Benden & Bizden Hikayeler

Ne yesek?

5 Haziran 2015 Cuma

İstanbul Oldum

Evet gerçekten, ben İstanbul oldum! 34 yaşıma bastım ve geçen yıllardaki gibi tedirgin değilim. Zamanla barışıyorum, onu anlamaya çalışıyorum...

Herşey 30 yaşımda başladı, Yiğit’in doğumundan sonra. Herkes için bambaşka bir hayatın kapılarını açan yeni doğmuş bir bebek, benim için yaşlanıyorum stresinin de başlangıcı oldu. Onun büyüdüğünü görmek ne kadar heyacan vericiyse bir o kadar da düşündürücüydü, çünkü onun için akan zaman beni teğet geçmiyordu. O büyürken, ben de yaşlanıyordum. Uzatmalı lohusalık bunalımım,  bu fikri hep bir yerlerde canlı tutuyordu.

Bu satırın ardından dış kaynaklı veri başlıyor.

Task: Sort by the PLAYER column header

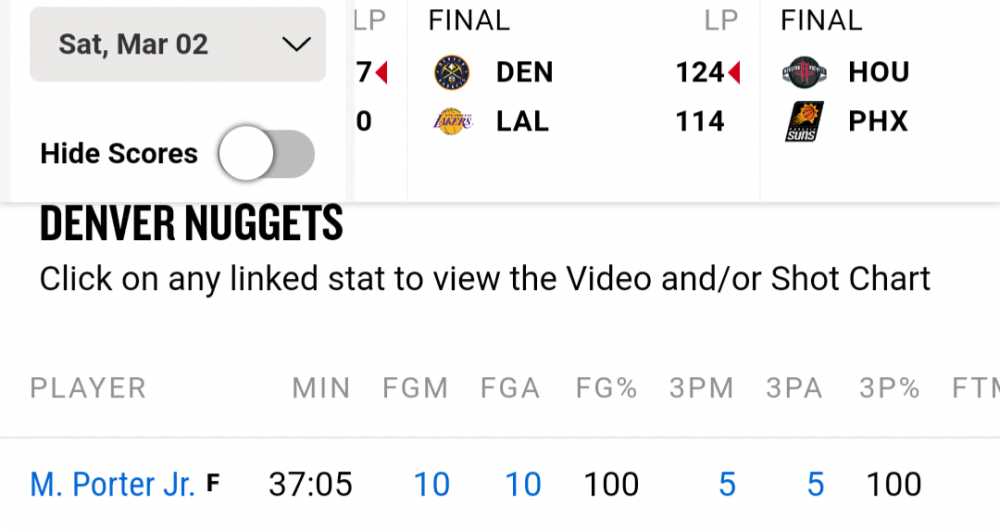Action: [88, 388]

Duydunuz mu bilmem, “doğum yapmak yenilenmektir, arınmaktır” derler... İtiraz ediyorum! Doğumdan sonra yenilenmiş bir beden bekledim ama aksine uzuca bir süre kendimi güçsüz, ışığı sönmüş, yaşlanmış hissettim. Benim için gençlikten orta yaşlılığa atılmış çok net bir adım oldu doğum. İşte bildiğiniz, kendimce “yaşlanıyordum”!
Ama nedense bugün öyle düşünmüyorum. Hayır tabi ki artık genç değilim ama artık gençken olamadığım birçok şeyim:

- Artık daha bir kadınım, genç bir kızken anlayamayacağım kadar kadın. Hissettiğim özgüven, yaşadıklarımdan öğrendiklerim çok fazla. 10 yıl öncesinden çok daha güzel hissediyorum kendimi ve çok daha deneyimli. Ayaklarım nasıl da yere sağlam basıyor ve kendimi nasıl da iyi tanıyorum...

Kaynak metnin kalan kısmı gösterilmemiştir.